There is concern in many quarters that BPA, an environmental estrogen, may pose some risk to development and reproduction, although it's unclear at what level that harm begins to occur. The fear has been that exposure to BPA can cause birth defects and developmental problems. In addition, exposure to BPA has been blamed for a variety of other problems, including cancer, diabetes, obesity and attention-deficit disorder.

Dr. David Carpenter, a professor of environmental health sciences at the State University of New York at Albany School of Public Health, said BPA taken into the body before birth and in the early years of life can alter the ratio of sex hormones and affect development.

"It's absolutely obscene to use a substance that can make little boys less masculine and opens the chance that little girls will go on to develop breast cancer," he said.

The report authors called for manufacturers to phase out BPA and switch to safer products and urged the federal government to update regulations concerning this chemical.

Environmental activists have long warned about health concerns regarding the chemical. They praised the draft findings of the National Toxicology Program, which cited more potential worries about the chemical than did a panel of experts that advised the program last year.

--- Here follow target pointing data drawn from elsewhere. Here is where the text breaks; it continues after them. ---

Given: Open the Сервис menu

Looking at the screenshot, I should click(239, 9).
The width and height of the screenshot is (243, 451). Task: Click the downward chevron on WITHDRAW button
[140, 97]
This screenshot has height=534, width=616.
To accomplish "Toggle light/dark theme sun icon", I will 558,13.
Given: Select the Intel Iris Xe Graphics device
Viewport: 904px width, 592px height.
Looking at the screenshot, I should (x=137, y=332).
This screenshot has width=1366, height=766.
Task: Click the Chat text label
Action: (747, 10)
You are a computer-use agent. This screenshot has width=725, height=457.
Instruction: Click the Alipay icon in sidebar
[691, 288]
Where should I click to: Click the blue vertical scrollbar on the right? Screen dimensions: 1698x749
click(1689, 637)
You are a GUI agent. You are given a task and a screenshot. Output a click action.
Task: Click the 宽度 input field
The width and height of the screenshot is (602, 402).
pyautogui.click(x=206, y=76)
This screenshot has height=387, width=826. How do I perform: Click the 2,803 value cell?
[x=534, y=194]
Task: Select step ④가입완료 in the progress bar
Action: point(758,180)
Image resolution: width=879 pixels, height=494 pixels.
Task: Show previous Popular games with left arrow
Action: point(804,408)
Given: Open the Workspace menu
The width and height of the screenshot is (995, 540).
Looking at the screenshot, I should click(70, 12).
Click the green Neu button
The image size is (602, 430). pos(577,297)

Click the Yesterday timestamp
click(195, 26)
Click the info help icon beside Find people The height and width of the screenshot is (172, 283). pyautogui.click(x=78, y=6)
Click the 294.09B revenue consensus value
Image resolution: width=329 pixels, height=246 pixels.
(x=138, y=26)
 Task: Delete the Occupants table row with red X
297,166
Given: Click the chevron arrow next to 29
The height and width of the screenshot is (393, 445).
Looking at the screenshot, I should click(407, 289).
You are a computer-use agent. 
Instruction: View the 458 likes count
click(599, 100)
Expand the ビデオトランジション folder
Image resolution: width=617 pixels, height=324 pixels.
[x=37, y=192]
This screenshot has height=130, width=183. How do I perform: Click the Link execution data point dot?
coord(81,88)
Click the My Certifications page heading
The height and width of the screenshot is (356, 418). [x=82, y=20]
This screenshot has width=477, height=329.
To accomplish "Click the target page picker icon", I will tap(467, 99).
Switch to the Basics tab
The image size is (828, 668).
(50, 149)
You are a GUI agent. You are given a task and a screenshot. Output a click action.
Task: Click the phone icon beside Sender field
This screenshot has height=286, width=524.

"NTP's decision corrects the scientific record. It reflects a significant body of science showing that BPA may play a larger role than previously thought in a host of common health problems," Anila Jacob of the Environmental Working Group said in a statement.

"At this point, the writing is on the wall for bisphenol A. Major retailers and governments all across the country and the world are now recognising that this chemical is extremely toxic at very low levels of exposure," said Michael Schade of the US environmental group Center for Health, Environment and Justice.

Critics of BPA said more than 150 scientific studies involving laboratory rodents show BPA to be harmful at even low levels. But a representative of the plastics industry dismissed the alarm.